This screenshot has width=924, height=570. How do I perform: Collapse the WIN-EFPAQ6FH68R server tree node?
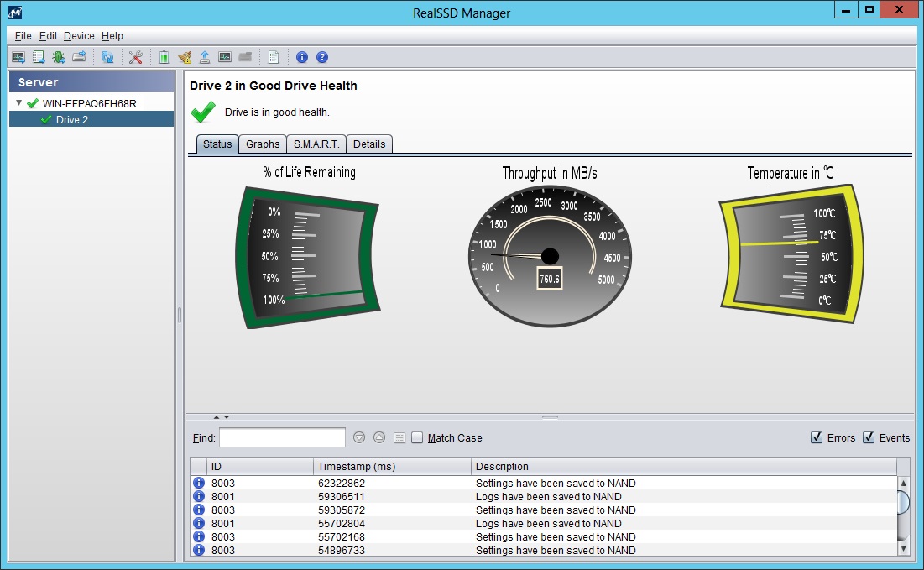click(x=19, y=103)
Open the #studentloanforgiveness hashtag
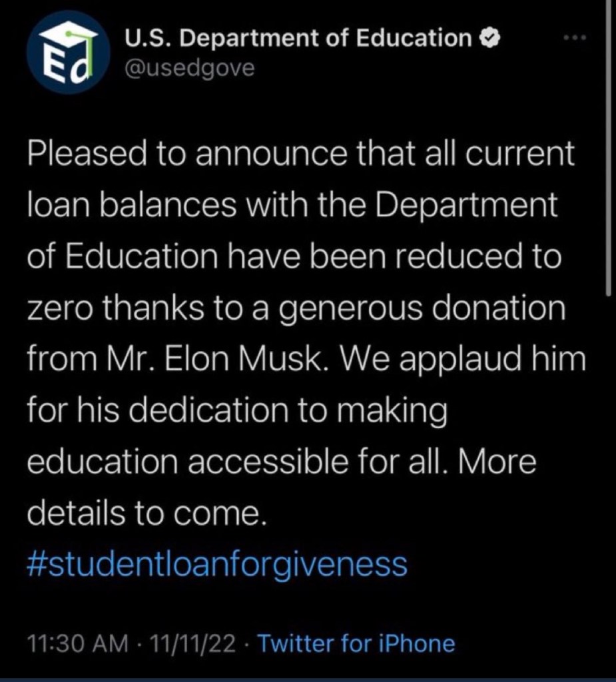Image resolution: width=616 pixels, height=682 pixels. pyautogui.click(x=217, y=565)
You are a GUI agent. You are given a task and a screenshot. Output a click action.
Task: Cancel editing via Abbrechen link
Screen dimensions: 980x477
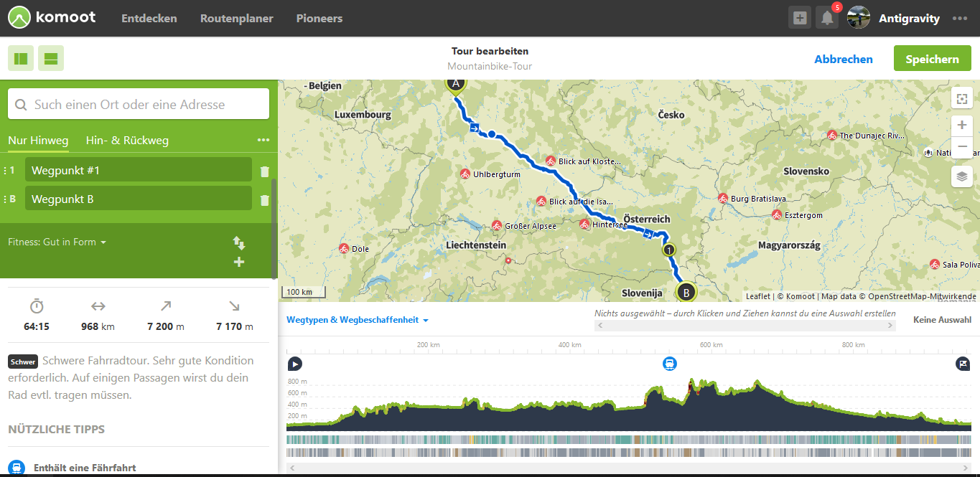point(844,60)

——————————

- **Task to carry out**
Exactly as written, give the entries above again, with no images.

- **Written solution**
This screenshot has width=924, height=570. How do I perform: Collapse the WIN-EFPAQ6FH68R server tree node?
click(x=19, y=103)
Open the #studentloanforgiveness hashtag
Image resolution: width=616 pixels, height=682 pixels. pyautogui.click(x=217, y=565)
You are a GUI agent. You are given a task and a screenshot. Output a click action.
Task: Cancel editing via Abbrechen link
Screen dimensions: 980x477
point(844,60)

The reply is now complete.